Hmmm. Yes, it is cheap. Another reminder that people brew for
different reasons. Those of us who brew year round in the warmer
climates find it more cost effective to avoid the corn or table
sugar in the recipe and brew at higher temperatures. I might
also mention that I brewed the Nut Brown Ale in TCJOHB and added
lots of sugar, as the recipe called for. I couldn't stomach the
result, but friends of mine really liked it.

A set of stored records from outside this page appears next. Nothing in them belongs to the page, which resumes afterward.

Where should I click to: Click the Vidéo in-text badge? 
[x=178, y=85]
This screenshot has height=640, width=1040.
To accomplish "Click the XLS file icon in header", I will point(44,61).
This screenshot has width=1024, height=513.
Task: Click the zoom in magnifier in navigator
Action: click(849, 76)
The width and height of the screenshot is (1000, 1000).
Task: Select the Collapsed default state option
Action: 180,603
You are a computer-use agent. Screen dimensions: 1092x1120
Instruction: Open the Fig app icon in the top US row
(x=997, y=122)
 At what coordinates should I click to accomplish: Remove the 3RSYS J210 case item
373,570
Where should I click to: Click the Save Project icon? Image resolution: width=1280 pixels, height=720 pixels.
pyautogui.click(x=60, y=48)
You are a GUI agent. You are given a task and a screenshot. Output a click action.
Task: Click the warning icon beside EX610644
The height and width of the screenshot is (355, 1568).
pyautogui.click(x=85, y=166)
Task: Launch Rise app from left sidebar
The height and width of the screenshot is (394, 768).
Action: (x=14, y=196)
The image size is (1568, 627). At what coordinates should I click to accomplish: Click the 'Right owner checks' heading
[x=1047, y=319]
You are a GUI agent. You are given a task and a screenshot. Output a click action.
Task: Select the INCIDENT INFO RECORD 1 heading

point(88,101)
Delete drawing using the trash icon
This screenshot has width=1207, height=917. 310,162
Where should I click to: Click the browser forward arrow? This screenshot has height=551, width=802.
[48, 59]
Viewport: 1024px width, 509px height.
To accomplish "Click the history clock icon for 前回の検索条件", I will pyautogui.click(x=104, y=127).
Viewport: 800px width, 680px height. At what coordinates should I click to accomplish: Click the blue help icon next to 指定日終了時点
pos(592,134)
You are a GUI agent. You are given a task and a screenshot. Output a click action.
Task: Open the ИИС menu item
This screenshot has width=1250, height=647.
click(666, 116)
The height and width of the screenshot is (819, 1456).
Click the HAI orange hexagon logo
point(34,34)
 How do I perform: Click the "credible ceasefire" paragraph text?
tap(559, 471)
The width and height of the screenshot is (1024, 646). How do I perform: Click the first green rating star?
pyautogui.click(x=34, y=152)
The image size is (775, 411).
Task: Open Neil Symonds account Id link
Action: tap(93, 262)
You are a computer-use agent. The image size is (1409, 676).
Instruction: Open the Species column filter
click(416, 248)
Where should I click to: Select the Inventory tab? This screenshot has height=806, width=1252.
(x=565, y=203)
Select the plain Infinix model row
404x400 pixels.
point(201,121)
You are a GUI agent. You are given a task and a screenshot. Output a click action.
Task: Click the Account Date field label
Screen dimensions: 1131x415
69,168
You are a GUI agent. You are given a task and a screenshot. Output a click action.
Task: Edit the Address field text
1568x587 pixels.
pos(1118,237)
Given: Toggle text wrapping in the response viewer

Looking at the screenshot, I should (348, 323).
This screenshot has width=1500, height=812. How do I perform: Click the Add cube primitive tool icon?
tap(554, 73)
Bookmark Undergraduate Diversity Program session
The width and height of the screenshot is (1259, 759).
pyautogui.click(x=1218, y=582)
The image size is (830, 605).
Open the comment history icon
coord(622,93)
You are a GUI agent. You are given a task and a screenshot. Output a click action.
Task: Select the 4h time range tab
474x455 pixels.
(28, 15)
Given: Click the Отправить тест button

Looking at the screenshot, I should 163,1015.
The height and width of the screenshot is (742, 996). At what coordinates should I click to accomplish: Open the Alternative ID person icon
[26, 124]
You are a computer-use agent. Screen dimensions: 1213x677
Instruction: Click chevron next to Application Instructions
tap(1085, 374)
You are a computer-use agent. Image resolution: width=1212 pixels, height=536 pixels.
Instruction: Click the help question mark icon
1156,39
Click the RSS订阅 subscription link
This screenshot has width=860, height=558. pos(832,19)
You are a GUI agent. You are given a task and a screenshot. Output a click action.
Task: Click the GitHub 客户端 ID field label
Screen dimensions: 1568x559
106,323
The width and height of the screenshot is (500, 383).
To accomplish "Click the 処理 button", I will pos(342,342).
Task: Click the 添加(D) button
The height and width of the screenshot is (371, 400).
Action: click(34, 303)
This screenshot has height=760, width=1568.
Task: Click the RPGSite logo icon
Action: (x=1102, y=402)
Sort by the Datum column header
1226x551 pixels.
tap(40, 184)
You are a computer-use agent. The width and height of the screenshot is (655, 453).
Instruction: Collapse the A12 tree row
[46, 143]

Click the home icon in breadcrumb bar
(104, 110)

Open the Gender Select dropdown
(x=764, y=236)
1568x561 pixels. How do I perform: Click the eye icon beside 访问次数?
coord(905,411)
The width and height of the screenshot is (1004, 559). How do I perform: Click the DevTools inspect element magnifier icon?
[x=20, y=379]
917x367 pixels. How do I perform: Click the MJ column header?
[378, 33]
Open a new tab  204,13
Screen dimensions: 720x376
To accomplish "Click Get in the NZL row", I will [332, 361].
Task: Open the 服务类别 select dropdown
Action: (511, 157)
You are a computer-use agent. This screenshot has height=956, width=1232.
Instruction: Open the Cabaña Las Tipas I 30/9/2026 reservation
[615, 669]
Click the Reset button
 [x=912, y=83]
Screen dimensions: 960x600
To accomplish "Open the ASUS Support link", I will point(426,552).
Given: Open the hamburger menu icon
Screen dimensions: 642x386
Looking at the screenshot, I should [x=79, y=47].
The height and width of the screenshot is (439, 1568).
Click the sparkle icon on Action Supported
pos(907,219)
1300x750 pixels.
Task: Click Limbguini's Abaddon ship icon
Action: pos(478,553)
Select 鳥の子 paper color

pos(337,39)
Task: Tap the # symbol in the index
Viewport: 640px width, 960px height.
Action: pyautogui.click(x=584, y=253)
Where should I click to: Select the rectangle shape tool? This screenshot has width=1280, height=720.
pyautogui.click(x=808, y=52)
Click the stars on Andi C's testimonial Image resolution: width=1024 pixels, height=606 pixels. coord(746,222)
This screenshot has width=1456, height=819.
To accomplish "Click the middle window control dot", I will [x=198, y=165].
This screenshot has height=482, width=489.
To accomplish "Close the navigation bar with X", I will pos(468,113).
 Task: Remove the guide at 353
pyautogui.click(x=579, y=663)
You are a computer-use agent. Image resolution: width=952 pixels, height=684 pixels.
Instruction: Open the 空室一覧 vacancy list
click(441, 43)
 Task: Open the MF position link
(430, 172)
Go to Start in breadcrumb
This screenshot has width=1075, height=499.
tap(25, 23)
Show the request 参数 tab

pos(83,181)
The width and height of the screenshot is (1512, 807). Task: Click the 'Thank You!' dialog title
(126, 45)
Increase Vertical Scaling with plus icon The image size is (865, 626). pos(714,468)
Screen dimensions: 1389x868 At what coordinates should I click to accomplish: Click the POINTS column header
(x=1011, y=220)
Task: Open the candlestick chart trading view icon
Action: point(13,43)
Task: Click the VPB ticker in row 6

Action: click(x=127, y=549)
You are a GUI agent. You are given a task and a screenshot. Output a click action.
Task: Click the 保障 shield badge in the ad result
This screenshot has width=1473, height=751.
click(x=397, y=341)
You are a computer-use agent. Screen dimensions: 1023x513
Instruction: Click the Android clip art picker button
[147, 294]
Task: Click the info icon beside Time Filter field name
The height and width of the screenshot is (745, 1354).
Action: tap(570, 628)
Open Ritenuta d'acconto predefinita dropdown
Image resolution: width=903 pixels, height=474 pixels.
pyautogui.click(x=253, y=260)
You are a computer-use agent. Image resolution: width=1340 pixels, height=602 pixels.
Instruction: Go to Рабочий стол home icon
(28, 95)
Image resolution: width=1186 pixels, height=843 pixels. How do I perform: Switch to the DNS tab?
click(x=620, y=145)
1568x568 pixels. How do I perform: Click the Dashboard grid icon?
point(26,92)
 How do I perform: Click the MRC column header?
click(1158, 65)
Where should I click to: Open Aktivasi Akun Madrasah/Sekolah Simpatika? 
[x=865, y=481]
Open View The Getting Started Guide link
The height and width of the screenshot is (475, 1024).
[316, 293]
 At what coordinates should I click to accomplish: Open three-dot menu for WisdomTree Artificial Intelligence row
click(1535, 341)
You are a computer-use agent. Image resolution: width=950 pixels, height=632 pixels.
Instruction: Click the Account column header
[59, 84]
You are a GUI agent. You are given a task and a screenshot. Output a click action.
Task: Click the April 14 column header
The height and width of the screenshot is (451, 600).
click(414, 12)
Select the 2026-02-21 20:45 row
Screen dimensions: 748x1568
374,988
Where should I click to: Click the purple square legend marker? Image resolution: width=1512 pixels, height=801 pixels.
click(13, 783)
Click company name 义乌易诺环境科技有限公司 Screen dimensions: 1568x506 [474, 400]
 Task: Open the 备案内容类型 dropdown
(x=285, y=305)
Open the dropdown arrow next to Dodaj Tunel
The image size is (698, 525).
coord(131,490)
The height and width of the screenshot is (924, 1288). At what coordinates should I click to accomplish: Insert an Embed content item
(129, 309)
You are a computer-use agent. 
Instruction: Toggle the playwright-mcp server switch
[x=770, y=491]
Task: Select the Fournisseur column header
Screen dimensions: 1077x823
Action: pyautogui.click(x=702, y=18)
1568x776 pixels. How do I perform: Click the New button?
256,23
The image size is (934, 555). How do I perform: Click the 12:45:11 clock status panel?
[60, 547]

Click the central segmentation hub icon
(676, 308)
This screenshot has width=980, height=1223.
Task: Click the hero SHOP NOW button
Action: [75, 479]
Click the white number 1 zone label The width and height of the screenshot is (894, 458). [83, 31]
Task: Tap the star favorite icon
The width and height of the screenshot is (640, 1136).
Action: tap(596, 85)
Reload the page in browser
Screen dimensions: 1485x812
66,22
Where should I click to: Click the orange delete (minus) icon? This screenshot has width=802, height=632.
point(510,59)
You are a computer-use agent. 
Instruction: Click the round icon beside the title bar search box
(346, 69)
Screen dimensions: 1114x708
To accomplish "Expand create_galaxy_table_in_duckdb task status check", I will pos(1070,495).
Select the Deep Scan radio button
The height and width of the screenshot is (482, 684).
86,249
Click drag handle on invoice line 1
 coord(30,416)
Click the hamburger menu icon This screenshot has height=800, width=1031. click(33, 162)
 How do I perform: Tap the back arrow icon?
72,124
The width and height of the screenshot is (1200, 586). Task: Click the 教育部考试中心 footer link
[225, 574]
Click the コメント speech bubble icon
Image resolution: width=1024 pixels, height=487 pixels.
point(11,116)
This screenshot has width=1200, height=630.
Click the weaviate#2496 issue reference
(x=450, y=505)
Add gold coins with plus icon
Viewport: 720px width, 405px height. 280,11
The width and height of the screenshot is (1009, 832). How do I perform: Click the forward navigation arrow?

>Affecting the body can be important with a new brewer. The
>thicker, chewier beer is something of an acquired taste --
>especially when you are used to regular American beer. I
>started with light body, but now use much more malt plus a pound
>of crystal because I want that mouth feel. My brothers still
>prefer my old recipes....
You can make lighter tasting beer many different ways. 1) Use
less malt and get less taste and less alcohol. 2) Use rice or
corn syrups for brewing--not as cheap.
>In summary, if you don't want to use corn sugar, don't. But
>please do not condemn it out of hand, dismissing any recipe that
>contains it (as I have read on this list in the last few days).
Personal experience tells me I don't like the recipes with corn
or table sugar. Your taste buds may differ.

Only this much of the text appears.